··· Source document
Lieutenant-Governor of New South Wales
- In office 1 February 2012 – 5 December 2022
- Governor: Marie Bashir David Hurley Margaret Beazley
- Preceded by: James Spigelman
- Succeeded by: Andrew Bell

17th Chief Justice of New South Wales
- In office 1 June 2011 – 5 March 2022
- Nominated by: Barry O'Farrell
- Appointed by: Dame Marie Bashir
- Preceded by: James Spigelman
- Succeeded by: Andrew Bell

Personal details
- Born: 17 March 1948 (age 78) Richmond, England

= Tom Bathurst =

Australian judge

Thomas Frederick Bathurst (born 17 March 1948) is an England-born Australian jurist who served as Chief Justice of the Supreme Court of New South Wales from 1 June 2011 to 5 March 2022. He also served as Lieutenant-Governor of New South Wales from 1 February 2012 to 5 December 2022.

==Early years and education==

Thomas Frederick Bathurst was born on 17 March 1948 in Richmond, England. His parents were both Australian – his mother Joan Hartigan was a champion tennis player, while his father Hugh Moxon Bathurst was a public servant who was private secretary to Senator James Fraser when their engagement was announced. They married at St Mary's Cathedral, Sydney, in April 1947, before flying to Perth to board the Orion for England, where they planned to live for a few years while Joan resumed her tennis career.

In 1950, Bathurst returned to Sydney with his parents on the Strathmore, having spent the first few years of his life in Surrey. He was educated at Saint Ignatius' College, Riverview and in 1969 graduated from the University of Sydney with a Bachelor of Arts. Bathurst graduated in 1972 with a Bachelor of Laws from the Sydney Law School.

==Career==

Bathurst was admitted as a solicitor in New South Wales in 1972 and joined the Sydney city firm of E. J. (Ernest) Kirby & Co. where his mentor was Ann Plotke.

In 1977, Bathurst was called to the New South Wales Bar; he was made Queen's Counsel in 1987. His primary areas of practice included appellate work in banking law, commercial law and equity. He was president of the Australian Bar Association from 2008 to 2009, and president of the NSW Bar Association from 2010–11.

===Notable cases as counsel===

Bathurst appeared for AWA in Daniels v Anderson (1995) 37 NSWLR 438, a leading Australian case on the duties of non-executive directors. He appeared for Dyson Heydon in Heydon v NRMA Ltd (2000) 51 NSWLR 1 in a successful appeal against a finding that Heydon was negligent in giving legal advice to the respondent company, an important case concerning a barrister's liability for professional advice. He appeared before the High Court of Australia in Peters (WA) Ltd v Petersville Ltd (2001) 205 CLR 126, a case which reviewed the scope of the common law doctrine of restraint of trade.
······
··· Source data
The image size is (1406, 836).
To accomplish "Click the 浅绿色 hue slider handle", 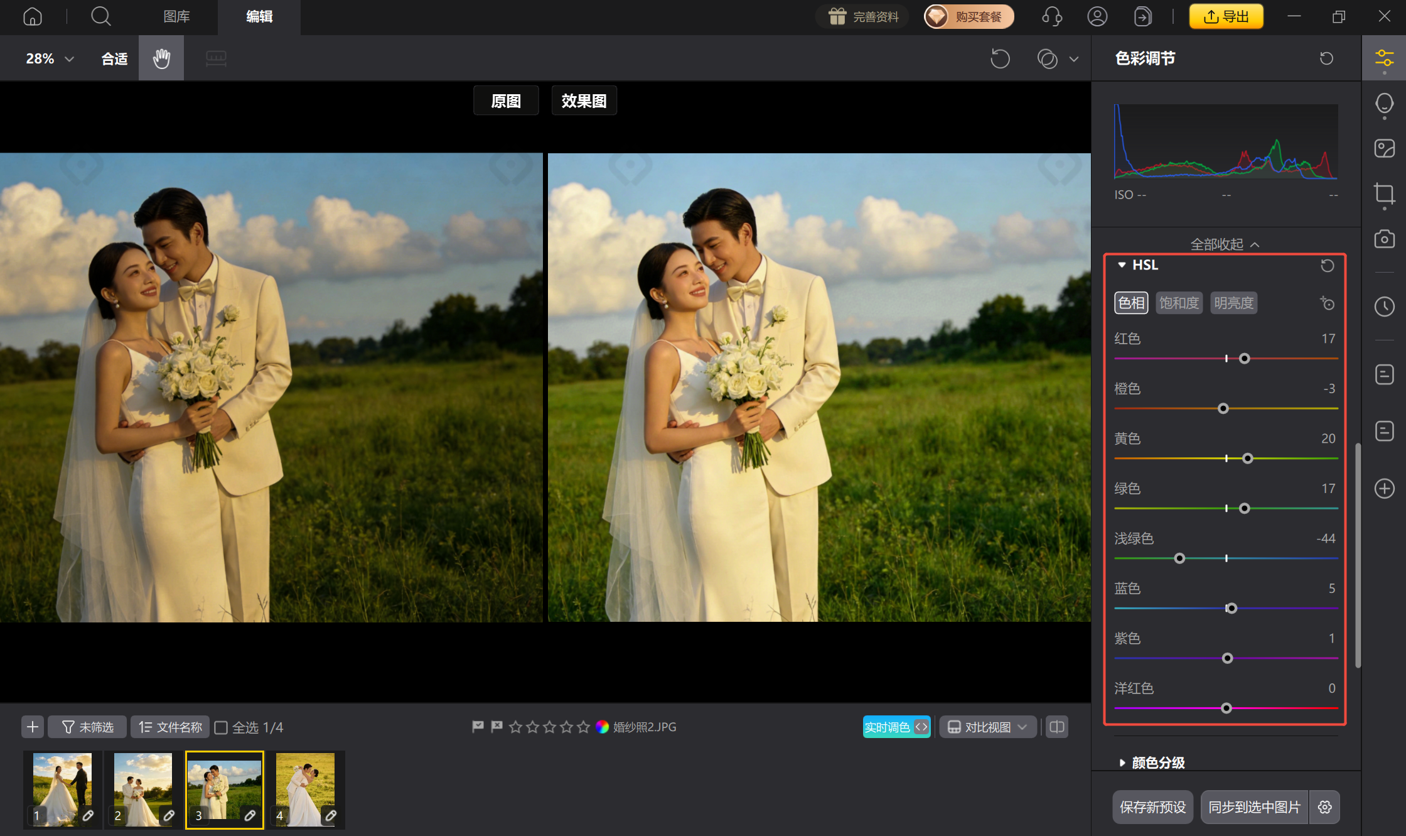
······
## Aim of the exercise
Please carry on the article about Tom Bathurst, picking up right after its last sentence.

## Result of this task
===Chief Justice===

On the recommendation of the NSW government, Governor Marie Bashir appointed Bathurst Chief Justice of the Supreme Court of New South Wales, effective 1 June 2011, and Lieutenant Governor of New South Wales from 1 February 2012. Tom Bathurst retired on 5 March 2022 and was succeeded by Andrew Bell.

==Personal life==

Bathurst is married to Robyn; the couple have two daughters.

==Honours==

In the 2014 Queen's Birthday Honours List, Bathurst was invested as a Companion of the Order of Australia (AC), for "eminent service to the judiciary and to the law, to the development of the legal profession, particularly through the implementation of uniform national rules of conduct, and to the community of New South Wales". Bathurst was elected Fellow of the Royal Society of New South Wales in 2018.

In the Spring 2023 honours list, Bathurst was made a member of the Order of the Rising Sun, Gold and Silver Star (Second Class).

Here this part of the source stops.